À cela s’ajoute l’absence de déclaration à la caisse de sécurité sociale et le manque de primes ou d’autres formes de compensation. Sur le plan salarial, les rémunérations seraient également très faibles. D’après le MMLK, certains meuniers perçoivent entre 5 000 et 10 000 FCFA par mois, tandis que les plus « chanceux » gagneraient jusqu’à 15 000 FCFA, des montants largement en dessous du SMIG en vigueur.
Pour le Mouvement Martin Luther King, ces pratiques traduisent une grave violation des droits des travailleurs et portent atteinte à la dignité humaine. L’organisation estime que les exploitants de moulins tireraient d’importants bénéfices de cette activité au détriment des meuniers.
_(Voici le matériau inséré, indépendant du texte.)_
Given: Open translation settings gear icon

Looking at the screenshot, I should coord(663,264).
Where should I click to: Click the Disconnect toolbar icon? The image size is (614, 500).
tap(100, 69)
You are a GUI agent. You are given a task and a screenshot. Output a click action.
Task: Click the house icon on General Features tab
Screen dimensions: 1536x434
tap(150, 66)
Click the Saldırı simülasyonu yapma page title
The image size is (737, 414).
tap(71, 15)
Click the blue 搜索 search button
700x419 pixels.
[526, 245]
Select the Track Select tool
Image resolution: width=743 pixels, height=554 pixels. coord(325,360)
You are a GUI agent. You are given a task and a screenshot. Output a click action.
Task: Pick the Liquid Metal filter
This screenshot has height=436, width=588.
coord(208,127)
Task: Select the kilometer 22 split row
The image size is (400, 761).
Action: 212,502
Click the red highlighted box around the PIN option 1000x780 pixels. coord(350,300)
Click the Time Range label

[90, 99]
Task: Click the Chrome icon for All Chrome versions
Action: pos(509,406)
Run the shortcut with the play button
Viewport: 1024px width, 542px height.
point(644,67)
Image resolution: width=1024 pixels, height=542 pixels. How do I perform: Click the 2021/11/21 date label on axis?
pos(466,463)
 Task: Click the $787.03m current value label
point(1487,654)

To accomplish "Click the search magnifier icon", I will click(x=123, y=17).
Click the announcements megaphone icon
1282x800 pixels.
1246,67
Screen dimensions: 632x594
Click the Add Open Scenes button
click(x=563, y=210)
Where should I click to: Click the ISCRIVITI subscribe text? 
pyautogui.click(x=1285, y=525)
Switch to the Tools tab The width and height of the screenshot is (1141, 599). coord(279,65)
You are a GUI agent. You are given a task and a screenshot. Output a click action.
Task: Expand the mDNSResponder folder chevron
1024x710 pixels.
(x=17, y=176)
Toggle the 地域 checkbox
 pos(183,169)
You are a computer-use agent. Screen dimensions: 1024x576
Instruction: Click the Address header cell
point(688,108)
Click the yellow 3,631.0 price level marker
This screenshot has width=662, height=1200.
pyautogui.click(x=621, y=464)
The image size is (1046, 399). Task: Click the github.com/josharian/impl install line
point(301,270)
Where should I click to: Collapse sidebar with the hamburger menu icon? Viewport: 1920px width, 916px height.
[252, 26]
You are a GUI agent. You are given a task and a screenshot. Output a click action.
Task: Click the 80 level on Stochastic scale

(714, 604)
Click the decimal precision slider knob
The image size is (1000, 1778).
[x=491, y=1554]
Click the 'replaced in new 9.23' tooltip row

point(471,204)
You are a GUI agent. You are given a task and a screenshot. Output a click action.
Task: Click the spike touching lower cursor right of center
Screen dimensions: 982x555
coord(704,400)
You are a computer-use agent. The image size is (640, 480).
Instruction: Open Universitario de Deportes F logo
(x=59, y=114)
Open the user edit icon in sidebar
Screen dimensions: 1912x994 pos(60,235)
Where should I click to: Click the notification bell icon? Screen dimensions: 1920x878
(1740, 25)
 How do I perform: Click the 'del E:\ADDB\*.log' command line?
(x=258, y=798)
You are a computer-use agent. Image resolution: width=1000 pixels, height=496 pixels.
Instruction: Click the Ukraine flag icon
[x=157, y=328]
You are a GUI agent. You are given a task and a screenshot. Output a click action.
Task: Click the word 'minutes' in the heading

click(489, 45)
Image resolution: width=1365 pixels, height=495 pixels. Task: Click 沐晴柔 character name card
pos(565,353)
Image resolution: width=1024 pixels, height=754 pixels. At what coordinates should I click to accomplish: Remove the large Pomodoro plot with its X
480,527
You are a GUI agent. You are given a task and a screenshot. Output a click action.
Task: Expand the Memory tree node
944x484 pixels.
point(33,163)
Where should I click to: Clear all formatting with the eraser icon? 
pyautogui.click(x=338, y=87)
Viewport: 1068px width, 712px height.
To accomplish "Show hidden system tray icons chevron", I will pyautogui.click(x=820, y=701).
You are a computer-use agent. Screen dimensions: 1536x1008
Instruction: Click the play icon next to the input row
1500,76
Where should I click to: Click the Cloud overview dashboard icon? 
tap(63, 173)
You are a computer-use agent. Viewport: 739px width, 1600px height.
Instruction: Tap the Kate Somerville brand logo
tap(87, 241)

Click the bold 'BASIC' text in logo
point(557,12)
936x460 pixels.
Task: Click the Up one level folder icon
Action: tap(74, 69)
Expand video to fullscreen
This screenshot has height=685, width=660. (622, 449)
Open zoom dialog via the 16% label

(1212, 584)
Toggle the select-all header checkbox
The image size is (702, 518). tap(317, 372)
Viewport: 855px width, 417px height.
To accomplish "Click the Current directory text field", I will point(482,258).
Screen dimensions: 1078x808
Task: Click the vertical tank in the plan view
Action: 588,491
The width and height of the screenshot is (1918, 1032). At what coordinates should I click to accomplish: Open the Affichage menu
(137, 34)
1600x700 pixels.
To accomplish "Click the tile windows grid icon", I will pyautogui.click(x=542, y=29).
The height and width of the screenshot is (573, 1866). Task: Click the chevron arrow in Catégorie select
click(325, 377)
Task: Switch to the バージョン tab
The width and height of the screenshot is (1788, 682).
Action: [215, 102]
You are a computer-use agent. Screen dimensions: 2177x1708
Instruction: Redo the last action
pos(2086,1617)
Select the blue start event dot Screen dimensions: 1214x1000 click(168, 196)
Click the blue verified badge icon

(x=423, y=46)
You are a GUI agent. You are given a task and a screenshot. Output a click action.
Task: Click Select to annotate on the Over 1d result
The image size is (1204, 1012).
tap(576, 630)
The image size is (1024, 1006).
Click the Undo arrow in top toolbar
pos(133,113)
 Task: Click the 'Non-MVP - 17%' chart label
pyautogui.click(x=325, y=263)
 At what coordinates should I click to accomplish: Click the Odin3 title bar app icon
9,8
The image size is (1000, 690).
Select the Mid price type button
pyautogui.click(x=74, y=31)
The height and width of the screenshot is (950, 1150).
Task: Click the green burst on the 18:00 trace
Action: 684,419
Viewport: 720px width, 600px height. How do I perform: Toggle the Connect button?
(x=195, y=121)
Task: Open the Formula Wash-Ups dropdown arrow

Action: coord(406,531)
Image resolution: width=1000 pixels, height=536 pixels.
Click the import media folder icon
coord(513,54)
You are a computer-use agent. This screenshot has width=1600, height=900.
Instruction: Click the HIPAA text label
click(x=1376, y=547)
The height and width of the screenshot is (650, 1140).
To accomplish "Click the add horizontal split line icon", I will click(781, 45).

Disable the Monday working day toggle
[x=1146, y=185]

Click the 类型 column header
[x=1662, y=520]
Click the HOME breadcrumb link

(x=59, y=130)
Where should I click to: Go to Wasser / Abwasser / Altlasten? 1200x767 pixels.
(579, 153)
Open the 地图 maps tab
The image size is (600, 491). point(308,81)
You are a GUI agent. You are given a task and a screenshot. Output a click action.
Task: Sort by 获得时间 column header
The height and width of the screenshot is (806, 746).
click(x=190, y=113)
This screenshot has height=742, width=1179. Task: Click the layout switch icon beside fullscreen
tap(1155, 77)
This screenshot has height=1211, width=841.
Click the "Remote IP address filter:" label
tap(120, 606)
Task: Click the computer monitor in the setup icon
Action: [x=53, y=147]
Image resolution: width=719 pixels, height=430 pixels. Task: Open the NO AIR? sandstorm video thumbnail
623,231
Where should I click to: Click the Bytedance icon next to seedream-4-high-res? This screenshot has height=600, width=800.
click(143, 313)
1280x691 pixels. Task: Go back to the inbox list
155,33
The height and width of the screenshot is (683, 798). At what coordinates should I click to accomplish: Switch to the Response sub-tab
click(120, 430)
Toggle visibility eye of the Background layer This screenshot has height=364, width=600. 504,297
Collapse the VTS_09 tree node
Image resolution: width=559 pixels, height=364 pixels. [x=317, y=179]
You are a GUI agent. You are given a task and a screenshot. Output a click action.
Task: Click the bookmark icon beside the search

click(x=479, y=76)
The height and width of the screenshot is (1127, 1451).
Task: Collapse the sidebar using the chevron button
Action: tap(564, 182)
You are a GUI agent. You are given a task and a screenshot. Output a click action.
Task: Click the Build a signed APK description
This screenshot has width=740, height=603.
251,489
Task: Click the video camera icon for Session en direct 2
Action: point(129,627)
Face à cette situation, le mouvement appelle l’État, le patronat et les organisations syndicales à agir afin de faire respecter la législation sociale dans ce secteur. Il exhorte notamment les exploitants des moulins à se conformer aux dispositions du code du travail et à améliorer les conditions de travail de leurs employés.
Par ailleurs, le Mouvement Martin Luther King indique se réserver le droit d’accompagner les meuniers dans d’éventuelles actions de revendication, notamment un mouvement de grève de trois jours destiné à attirer l’attention sur leur situation.
Dans cette perspective, l’organisation appelle les meuniers à se mobiliser pour défendre leurs droits et faire entendre leur voix.